Alcatel-Lucent’s rosy third-quarter profits were overshadowed this morning by a grim fourth-quarter forecast that warned sales could take a hit from the European financial crisis.
For the remainder of this year, the company expects “weaker revenues there than initially planned in the fourth quarter,” CEO Ben Verwaayen said, citing “market uncertainties” and “selective spending from our customers, especially in Europe.”
“We are not at a level we are satisfied with,” Verwaayen said. The company has struggled to post a profit since it was formed by the merger of Alcatel and Lucent in 2006.
The uncertain economic environment prompted Alcatel-Lucent to cut its fourth-quarter forecast. It is now aiming for an adjusted operating margin of about 4 percent, down from its original target of 5 percent.
The infrastructure vendor said sales dipped nearly 7 percent in the third quarter to Euro 3.8 billion, or $5.25 billion. Profits spiked to $268 million, from $34.5 million last year, but the increase was mainly driven by a favorable tax gain of $210 million.

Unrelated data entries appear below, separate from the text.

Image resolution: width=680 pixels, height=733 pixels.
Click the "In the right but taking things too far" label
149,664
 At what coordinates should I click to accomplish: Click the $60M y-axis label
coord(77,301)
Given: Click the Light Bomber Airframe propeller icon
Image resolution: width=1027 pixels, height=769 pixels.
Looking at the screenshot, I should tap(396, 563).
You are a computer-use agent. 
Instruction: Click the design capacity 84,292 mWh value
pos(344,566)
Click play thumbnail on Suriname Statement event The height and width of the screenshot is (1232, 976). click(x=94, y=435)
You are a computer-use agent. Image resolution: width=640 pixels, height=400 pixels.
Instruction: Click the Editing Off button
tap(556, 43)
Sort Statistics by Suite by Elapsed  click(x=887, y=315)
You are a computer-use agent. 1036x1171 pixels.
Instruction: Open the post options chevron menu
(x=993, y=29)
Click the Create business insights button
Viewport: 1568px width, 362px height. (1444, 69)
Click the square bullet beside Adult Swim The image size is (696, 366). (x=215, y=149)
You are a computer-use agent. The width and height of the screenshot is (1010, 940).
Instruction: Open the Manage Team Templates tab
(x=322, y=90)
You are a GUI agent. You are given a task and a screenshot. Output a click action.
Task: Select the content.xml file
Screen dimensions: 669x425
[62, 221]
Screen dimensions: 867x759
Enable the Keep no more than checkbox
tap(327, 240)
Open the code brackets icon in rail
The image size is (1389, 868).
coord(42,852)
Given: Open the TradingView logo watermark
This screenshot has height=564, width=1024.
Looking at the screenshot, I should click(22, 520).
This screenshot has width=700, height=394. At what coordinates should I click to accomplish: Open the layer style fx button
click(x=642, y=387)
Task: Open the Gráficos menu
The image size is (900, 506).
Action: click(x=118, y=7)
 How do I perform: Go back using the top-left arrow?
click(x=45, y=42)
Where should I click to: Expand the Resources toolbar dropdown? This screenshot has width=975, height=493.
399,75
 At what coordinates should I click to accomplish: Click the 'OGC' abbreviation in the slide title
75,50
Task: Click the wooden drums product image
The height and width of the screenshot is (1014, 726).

The decline in sales was attributed to weakening demand in Europe and the Asia Pacific region, which was offset by a slight increase in other international markets. The company’s networks division saw a 7 percent drop in sales on a drop-off in its wireline and optics units.
Verwaayen said Alcatel-Lucent plans to cut costs, particularly in Europe. The reductions will reduce fixed costs by $276 million next year and $415 million in 2013.